Is It Time To let Africa Go?
"I hate that Black people call themselves African-American!" Shouted Bola, half-jokingly in my high school's weekly Black Student Association meeting.
"WE are are African! not y’all!" she gestured toward the other proud Nigerians in the room clapping and laughing in approval at their vocal leader. That was the first time I ever saw a clear distinction between African Americans and African immigrants and their descendants. And this realization was in the midst of my cultural identity crisis. I always loved learning about cultures but because of my perceived lack of culture as a black woman (who many of my peers considered to be too “white” anyway) I had gone through phases of really trying to identify and claim cultures that weren't mine. I used to tell people I was Jamaican as I was obsessed with Bob Marley and Caribbean music. Then I found my love for the Spanish language and began listening to Spanish music and watching Spanish TV exclusively searching for a way to identify and set roots. By the time of the aforementioned Black Student Association meeting in my freshman year of high school, I had staked cultural claim onto Africa. It felt right, I thought, as I was clearly a descendant of African people despite having no concrete ties anywhere in my recent family history. I embraced African studies and geography, and after reading a National Geographic Article on DNA tests to trace the lineage of African- Americans, I was ready to take my test and trace my roots. You couldn't tell me that that i wasnt the embodiment of Africa at the time.
So when I heard my assumed African Brothers and Sisters distance themselves from their descendants, I was devastated. They went on and on about how educated African immigrants were and opposing black stereotypes, they introduced us to special words they had that demeaned us. I realized we were in fact very different.
A large part of the Black Nationalist movement is anchored in a reverence to Africa. A praise of a nation that we never knew, of a history that was robbed from us. "Unfinished Migrations" lays out 5 constitutional elements of diasporic consciousness, 3 of which deal with reverence to the Motherland.." The making of a memory and vision of that homeland"..." a commitment to the maintenance/restoration of the homeland, desire for return to the homeland"
From Marcus Garvey’s movement back to Africa, and the migration to Liberia, and the reclaiming of African inspired names and traditions in the 70s, black Americans have always been searching for acceptance in the “motherland” but ti’s always a shock when we realize that after so many years of families being ripped apart, names, customs, and being erased from our minds, we have become culturally different from our counterparts on the ancestral territory.
Saidiya Hartman realized this once she finally got to Africa. In the prologue to “Lose Your Mother: A Journey Along the Atlantic Slave Route” she finds that she feels like more of an outsider than a welcomed child when she arrives to Ghana. She is called “Obruni” by locals, spotted early on by children on the street.

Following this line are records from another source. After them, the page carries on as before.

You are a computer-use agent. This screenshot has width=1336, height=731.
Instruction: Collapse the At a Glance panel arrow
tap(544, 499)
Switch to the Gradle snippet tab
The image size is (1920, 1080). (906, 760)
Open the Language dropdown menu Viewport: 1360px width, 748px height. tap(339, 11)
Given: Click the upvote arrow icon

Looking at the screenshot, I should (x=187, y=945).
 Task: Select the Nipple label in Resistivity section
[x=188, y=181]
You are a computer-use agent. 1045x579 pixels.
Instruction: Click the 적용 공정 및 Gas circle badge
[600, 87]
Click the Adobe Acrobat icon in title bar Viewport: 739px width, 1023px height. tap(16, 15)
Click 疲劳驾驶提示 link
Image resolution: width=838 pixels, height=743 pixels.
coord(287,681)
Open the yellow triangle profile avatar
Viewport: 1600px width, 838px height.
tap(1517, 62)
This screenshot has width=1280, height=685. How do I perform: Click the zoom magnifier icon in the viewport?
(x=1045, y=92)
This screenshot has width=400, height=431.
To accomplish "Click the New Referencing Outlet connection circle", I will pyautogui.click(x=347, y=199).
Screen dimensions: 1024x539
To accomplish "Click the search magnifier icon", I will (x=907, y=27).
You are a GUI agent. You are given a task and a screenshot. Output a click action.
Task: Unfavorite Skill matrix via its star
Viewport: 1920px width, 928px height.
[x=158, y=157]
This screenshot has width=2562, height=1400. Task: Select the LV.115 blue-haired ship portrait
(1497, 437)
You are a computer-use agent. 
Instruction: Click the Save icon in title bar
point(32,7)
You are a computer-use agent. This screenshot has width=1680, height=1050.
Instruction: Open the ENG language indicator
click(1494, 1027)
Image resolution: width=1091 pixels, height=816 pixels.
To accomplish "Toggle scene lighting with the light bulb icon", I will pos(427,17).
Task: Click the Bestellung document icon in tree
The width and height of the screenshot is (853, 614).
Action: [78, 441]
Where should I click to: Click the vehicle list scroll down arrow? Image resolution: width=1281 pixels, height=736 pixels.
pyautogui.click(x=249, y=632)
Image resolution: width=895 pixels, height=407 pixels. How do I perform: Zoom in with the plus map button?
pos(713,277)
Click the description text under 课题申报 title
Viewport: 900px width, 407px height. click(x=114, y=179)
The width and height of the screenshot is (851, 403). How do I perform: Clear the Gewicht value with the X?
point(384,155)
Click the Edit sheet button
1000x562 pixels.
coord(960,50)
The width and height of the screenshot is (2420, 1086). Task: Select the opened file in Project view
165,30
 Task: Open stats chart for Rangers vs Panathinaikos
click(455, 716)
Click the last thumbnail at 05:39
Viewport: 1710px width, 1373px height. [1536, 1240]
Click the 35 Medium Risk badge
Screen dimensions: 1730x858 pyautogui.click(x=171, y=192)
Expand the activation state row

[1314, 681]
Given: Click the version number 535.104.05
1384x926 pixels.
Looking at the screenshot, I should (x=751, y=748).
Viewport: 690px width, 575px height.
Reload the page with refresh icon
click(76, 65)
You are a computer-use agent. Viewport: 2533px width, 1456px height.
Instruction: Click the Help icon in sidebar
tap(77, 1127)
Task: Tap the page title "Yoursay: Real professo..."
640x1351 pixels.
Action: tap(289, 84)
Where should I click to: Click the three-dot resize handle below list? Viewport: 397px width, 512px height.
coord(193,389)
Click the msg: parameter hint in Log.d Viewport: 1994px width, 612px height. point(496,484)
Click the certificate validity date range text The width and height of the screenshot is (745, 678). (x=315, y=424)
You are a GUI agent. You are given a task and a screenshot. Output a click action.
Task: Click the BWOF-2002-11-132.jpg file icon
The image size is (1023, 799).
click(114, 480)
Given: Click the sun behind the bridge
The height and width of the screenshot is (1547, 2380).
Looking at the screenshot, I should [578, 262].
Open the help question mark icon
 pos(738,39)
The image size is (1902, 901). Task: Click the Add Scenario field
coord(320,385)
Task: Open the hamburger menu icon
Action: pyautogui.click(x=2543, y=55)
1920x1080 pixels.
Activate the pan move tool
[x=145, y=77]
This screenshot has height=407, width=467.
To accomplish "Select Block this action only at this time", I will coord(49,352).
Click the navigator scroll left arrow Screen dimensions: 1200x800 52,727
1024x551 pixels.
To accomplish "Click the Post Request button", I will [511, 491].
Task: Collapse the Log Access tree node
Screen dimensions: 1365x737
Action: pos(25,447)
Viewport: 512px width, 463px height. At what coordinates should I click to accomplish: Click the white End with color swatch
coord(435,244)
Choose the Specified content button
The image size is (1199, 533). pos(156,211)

“By the time the captives arrived on the coast, often after trekking hundreds of miles, passed through the hands of African and European traders, and boarded the slaver, they were strangers. In Ghana they say that a stranger is like water running over the ground after a rainstorm: it soon dries up and leaves behind no traces.”
She talks of how desperately she had tried to reinvent herself in search for links to her cultural ties to Africa. Although I never got around to taking a pilgrimage to Africa or changing my name, we both showed that we were ashamed and lost we were as a result of being a stranger - not an African but a Black American.
All remnants of African culture has definitely not been erased from our lineage, we see traces of it in our music, dance, the way we do our hair and of course our genetics. But Black culture has certainly taken on a life of its own the more distant Africa became in the memories of the descendants of the slaves. It took me a while to realize the significance of Black culture and the fact that the every part of our history (the good and the bad) brought us to where we are now.
The fact that I have an english name is evidence of my history, and the way black culture has meshed and reshaped American culture is a testament to survival and something to be very proud of. So letting go of Africa doesn’t have to mean forgetting it or resenting it. It is an understanding that yes my ancestors came from there but history has taken my lineage much further and that is nothing to be ashamed of.